*EXCERPT*
□ □ □ □ □

Sunday, September 11, 2005
Sunday, September 11, 2005
indeed
exams are over, but yet i do not have the 'after exam' mood. no mood to play no mood to enjoy no mood to work. nothing at all. just feel like rotting myself away. zzzz
back to working for the past few days. work was terribly tedious. maybe cos i dont have the stamina to work long hours anymore. or maybe cos i stop smoking.
i am expected to feel relieve and relax after exam, but yet i dont feel any of those. the same stressful life revolves around me. from the moment i wake up to sleeping again. its just work and work and work. others can jolly well enjoy and slack their holiday away yet i have to work, dragging my body to work and back home everyday. whats the reward for working so hard?
money?yes it is essential, but having money doesnt mean anything. so whats if you've got all the money in the world when there's no one to share your happiness, no one to spend with you, and most importantly - there's no one to care and love you. so what the fuck is having money without any of these useful?
finally i am able to ignore you
i haven been contacting you for days
yet i dont feel as worthless and useless
i guess
i am already used to it
days without you
yes i admit it can be a real torture
but
i've felt nothing much
maybe i've develop an immunity to it
seems to me you never really care about this
so i am not going to fucking care about it anymore
take it as the end of our friendship
the end of my sufferings
the end of everything
i am finally able to forget you
finally
go die.
Friday, September 09, 2005
Friday, September 09, 2005
back to blogging again.

□ □ □ □ □

*DATA BLOCK*
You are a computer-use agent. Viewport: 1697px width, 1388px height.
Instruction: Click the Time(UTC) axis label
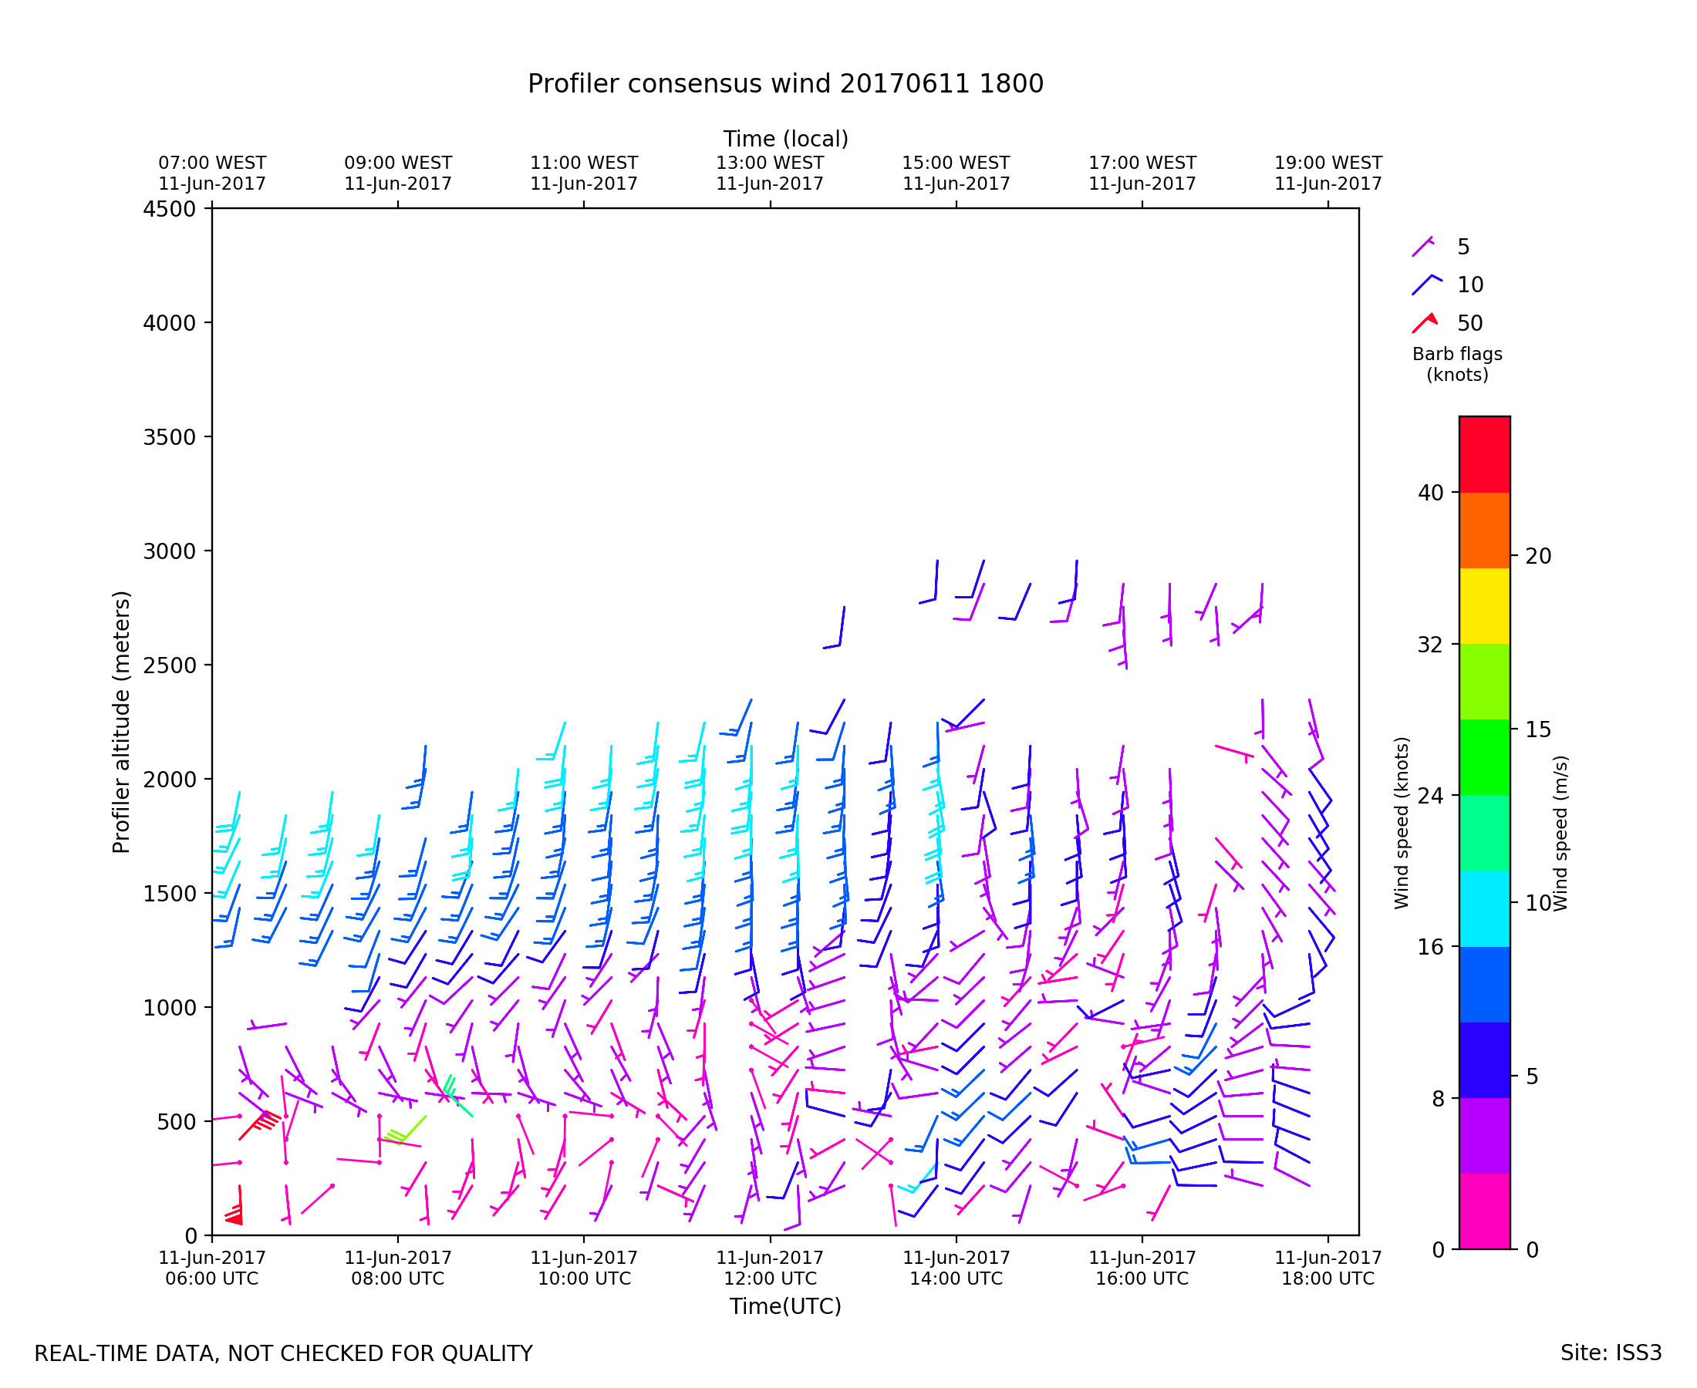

□ □ □ □ □

*AIM*
According to the blog entry, what two possible reasons does the writer give for finding work so tedious?

*RESULT OF THIS EXERCISE*
The writer may no longer have the stamina to work long hours, or may find it tedious because of having stopped smoking.